The other frustrating part of this news cycle is the immediate need to find someone to blame. Reports are coming out that she and her husband had been planning to file for divorce. Critics are immediately theorizing that her husband mistreated her, or somehow drove her to this. I believe this is another terrible side effect of our death-phobic society, namely that we always have to pin liability on someone when there is a tragedy. I get it, because I did it when Patrick died. I blamed myself for not getting him into a clinical trial, for not noticing signs of illness sooner, for honoring his request to stop treatment when he decided he'd had enough. The truth is, however it arrives, death eventually comes for us all. We would do a lot better to recognize the tremendous shock and loss that her family is going through than to entertain our sick and useless instincts to assign fault. Blaming her husband is no more true or useful than blaming her.
When someone is injured in a car accident or has been diagnosed with cancer, most people are quick to offer condolences and help. Not so with often invisible mental illness. If one is brave enough to admit such suffering, she is often met with blank stares, awkward silence, and changing the subject.
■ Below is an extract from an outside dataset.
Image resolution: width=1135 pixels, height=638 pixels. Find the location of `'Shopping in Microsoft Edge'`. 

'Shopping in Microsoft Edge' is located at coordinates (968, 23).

We are told to stop wallowing in our grief. It is suggested that all we have to do is exert our willpower, and - POOF! - all will be fine. We are not able to take time off of work to heal because of deadlines and quotas. Most people don't know where to go to get help. People who are in marginalized and under-served communities have no resources for mental health because it is one of the least prioritized medical issues. Although there have been some improvements over the years, the stigma about mental illness strongly persists. Then, someone dies by suicide and we are all shocked. There is no understanding that the person was sick. Instead, people speak in hushed tones at the funeral, speculating about who is responsible instead of celebrating the life of someone who was invariably so much more than the way she died.
To those of you who have not been touched directly by mental illness, consider yourself fortunate because almost everyone has at least some attenuated connection. Instead of obsessing over the details of someone's suicide, try to exercise compassion for everyone involved. Hold space for the pain of those who are grieving.
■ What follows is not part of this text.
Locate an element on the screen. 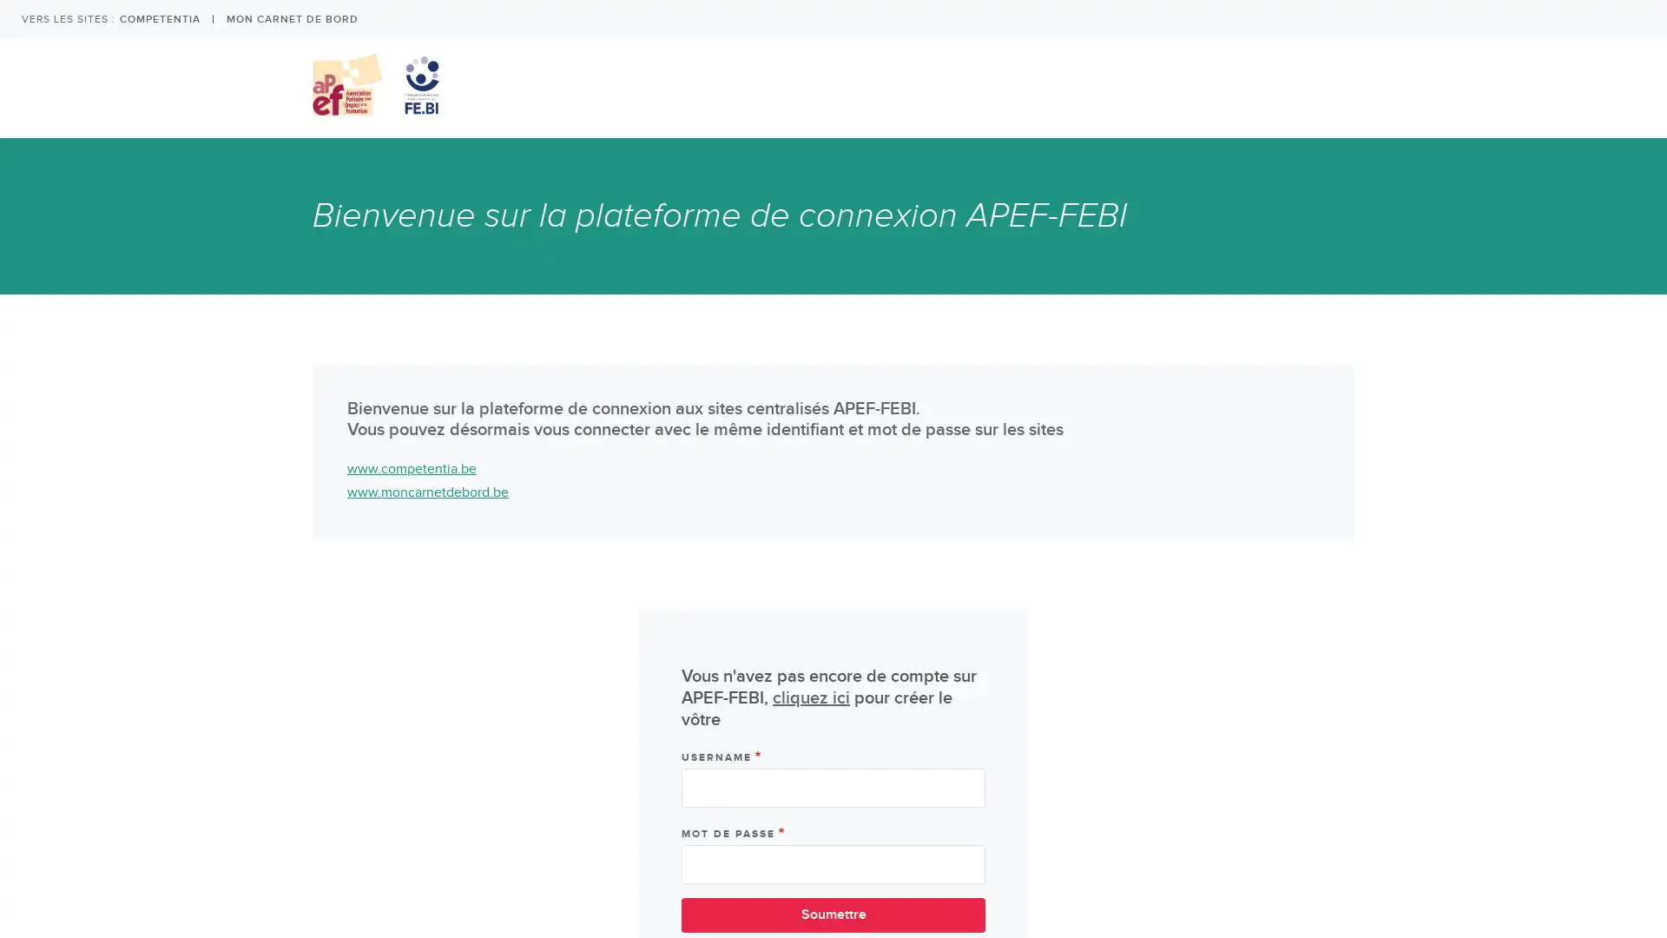  Soumettre is located at coordinates (834, 913).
If you are struggling with thoughts of suicide, please consider reaching out for help. Call the National Suicide Prevention Lifeline at 1-800-273-8255. Most importantly, know that you are not alone. I have been within seconds and inches of ending it all, and I consider it mostly luck that my fate has so far turned out differently. It is never too late to get help, until it is.
My heart goes out to Ms. Spade's husband, daughter, family, and all those who loved her.
Lisa O'Leary is a lawyer, cat mom, widow, sports enthusiast, truth seeker, soul searcher, meditator, and consciousness practitioner who is actively engaged in quieting down the mind to allow the song to play.